*Textabschnitt*
Schweiz
Zürich

Crack in Zürichs Bäckeranlage – Bistromitarbeiter fürchtet sich

Crack in Zürichs Familienpark: «Bei uns lagen schon Drogen auf dem Wickeltisch»

Über 30 Jahre nach der Schliessung des Platzspitzes kämpft Zürich erneut gegen eine offene Drogenszene. Schauplatz ist die Bäckeranlage im Zürcher Kreis 4. Was verändert sich hier gerade?
22.09.2025, 09:5923.09.2025, 10:34
Deborah Stoffel und Michael Graber / ch media

Wenn er morgens um 7 Uhr die Tür zum Restaurant aufschliesse, habe er ein mulmiges Gefühl, sagt der Mitarbeiter des Bistro Brot in der Bäckeranlage. Die Süchtigen, meist Männer zwischen 20 und 45 Jahren, seien unberechenbar. «Man weiss nie, was einen erwartet, ist es ein Kuss oder eine Faust.»

*Datenauszug*

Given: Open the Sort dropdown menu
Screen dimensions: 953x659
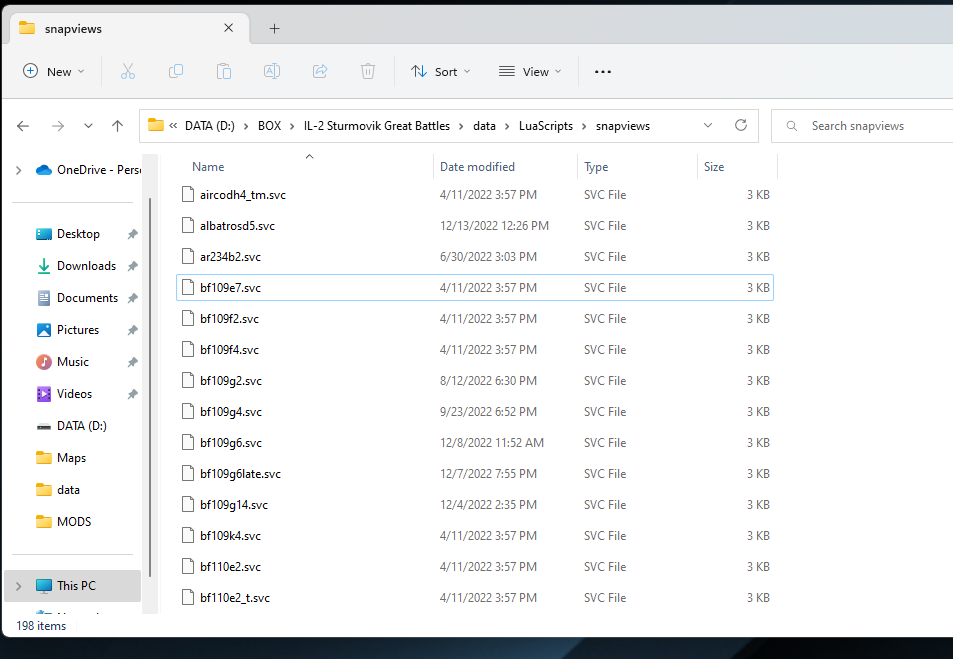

*Aufgaben*
1. In welchem Zürcher Kreis liegt laut dem Artikel über die Drogenszene die Bäckeranlage?
2. Setze den Artikel über die Drogenszene in der Bäckeranlage nach seinem letzten Satz fort.
Das Material ist hierfür ohne Bedeutung.

*Lösungen*
1. Im Kreis 4.

2.
Bäckeranlage Zürich
Crack verändert das Gesicht der Zürcher Bäckeranlage. Dealer und Drogensüchtige sind im Park neben Familien und Anwohnern sichtbar.bild: andrea zahler

Der Zürcher Park unweit der Langstrasse ist eigentlich ein Ort für Familien. Es gibt hier Schaukeln, ein Klettergerüst, einen Brunnen, der im Sommer zum Spiel mit dem Wasser einlädt.

In den letzten Jahren aber sind die Süchtigen im Park immer sichtbarer geworden. Vor allem am Morgen und am Abend. «Tagsüber hat sich die Situation gebessert, seit die Polizei ihre Präsenz erhöht hat», sagt der Bistromitarbeiter. «Aber sobald es eindunkelt, übernehmen die Süchtigen den Park. Und bei uns lagen schon Drogen auf dem Wickeltisch.»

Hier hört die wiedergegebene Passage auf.